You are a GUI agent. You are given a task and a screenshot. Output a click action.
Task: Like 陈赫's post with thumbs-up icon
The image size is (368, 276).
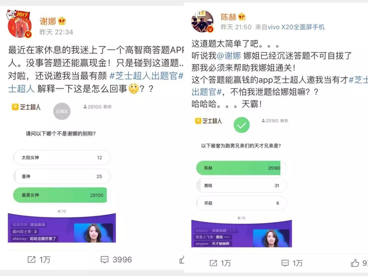355,263
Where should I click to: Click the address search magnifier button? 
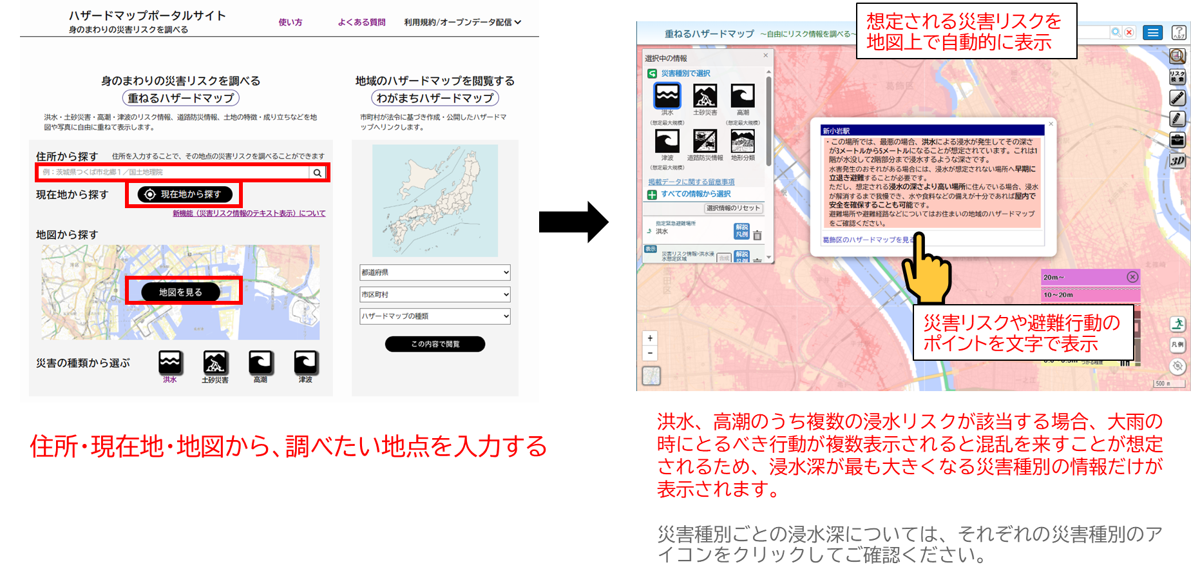tap(318, 173)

=== ASSIGNMENT ===
Output every record above verbatim, excluding images.

=== RESPONSE TO THIS TASK ===
You are a GUI agent. You are given a task and a screenshot. Output a click action.
Task: Like 陈赫's post with thumbs-up icon
The image size is (368, 276).
355,263
Where should I click to: Click the address search magnifier button? 
tap(318, 173)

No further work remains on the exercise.